§ **BLOK TEKS**

-- -- --

Nusantarakini.com, Jakarta –
Jenderal mati, gembel juga mati. Raja mati, rakyat juga mati. Yang namanya manusia, musti mati.
Masalahnya tidak semua orang arif menghadapi kematian itu. Kebanyakan mengabaikannya.
Tatkala kematian itu mendekatinya, dia tidak siap. Namun ada juga yang berpikir, kalau sudah mati, ya mati. Selagi belum mati, maju terus, pantang mundur menikmati kehidupan.
Bagi jenderal, selagi jenderal, nikmati sepuas-puasnya jadi jenderal. Lha kalau sudah turun jabatan dari jenderal, tidak mungkin lagi menikmati lezatnya hidup sebagai jenderal.

-- -- --

§ **DATA TERCATAT**
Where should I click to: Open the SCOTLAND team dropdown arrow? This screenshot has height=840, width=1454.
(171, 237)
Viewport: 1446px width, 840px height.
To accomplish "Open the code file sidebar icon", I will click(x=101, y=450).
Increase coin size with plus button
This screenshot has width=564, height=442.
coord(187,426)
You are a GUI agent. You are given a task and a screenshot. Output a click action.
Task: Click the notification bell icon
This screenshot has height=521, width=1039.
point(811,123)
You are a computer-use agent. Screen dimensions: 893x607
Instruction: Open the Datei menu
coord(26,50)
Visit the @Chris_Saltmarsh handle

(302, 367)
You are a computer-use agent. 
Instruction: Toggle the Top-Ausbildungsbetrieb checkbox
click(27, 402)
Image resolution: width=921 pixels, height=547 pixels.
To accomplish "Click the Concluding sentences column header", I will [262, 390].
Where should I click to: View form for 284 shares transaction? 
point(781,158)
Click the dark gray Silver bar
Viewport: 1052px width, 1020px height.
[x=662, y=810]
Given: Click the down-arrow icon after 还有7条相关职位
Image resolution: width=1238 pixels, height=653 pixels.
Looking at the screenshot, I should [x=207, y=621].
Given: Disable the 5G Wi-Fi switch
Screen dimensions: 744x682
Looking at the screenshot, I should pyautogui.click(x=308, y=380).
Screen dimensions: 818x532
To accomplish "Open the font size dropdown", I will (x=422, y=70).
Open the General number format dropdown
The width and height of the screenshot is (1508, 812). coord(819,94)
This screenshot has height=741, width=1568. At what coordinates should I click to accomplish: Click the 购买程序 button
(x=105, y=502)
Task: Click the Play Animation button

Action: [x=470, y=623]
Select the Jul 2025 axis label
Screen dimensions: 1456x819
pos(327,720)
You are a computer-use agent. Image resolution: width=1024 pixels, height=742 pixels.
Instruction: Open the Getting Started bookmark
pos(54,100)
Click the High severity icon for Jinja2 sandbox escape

-- -- --

§ **TUGAS DIBERIKAN A**
Sebutkan semua sebutan orang yang dinyatakan akan atau pasti mati dalam paragraf tulisan tentang kematian yang diawali "Jenderal mati, gembel juga mati."
§ **TUGAS DIBERIKAN B**
Tuliskan lanjutan tulisan tentang kematian ini, dimulai setelah kalimat terakhirnya.

§ **JAWABAN A**
- jenderal
- gembel
- raja
- rakyat
- manusia

§ **JAWABAN B**
Nanti kalau sudah turun dari jenderal, menjadi anggota masyarakat pada umumnya, barulah dipikirkan bagaimana itu menghadapi kematian. Yang pasti nanti sajalah melakoni hidup. Sekarang maju terus pantang mundur. Rebut apa yang bisa direbut. Mumpung lagi berkuasa.
Nah yang repot waktu itu punyanya Tuhan. Kita tidak bisa pastikan hidup akan terus berjalan. Lha kalau tiba-tiba lagi asyiknya lakonin hidup jadi jenderal, waktu itu dicabut Yang Empunya, habislah kita.
Pakaian jenderal yang bikin ketakutan para manusia, musti tertinggal di dunia. Di alam barzakh, pakaian kebesaran duniawi itu, nggak dihitung. Berapa pun bintang bertabur di pundak.
Tetapi sebagian manusia lucu juga. Seragam dipakaikan ke mayit di dalam peti jenazah. Apa mungkin pakaian itu dapat menakut-nakuti malaikat Munkar dan Nakir. Atau mereka berpikir bahwa hidup setelah mati itu pakaian kren bisa masuk hitungan?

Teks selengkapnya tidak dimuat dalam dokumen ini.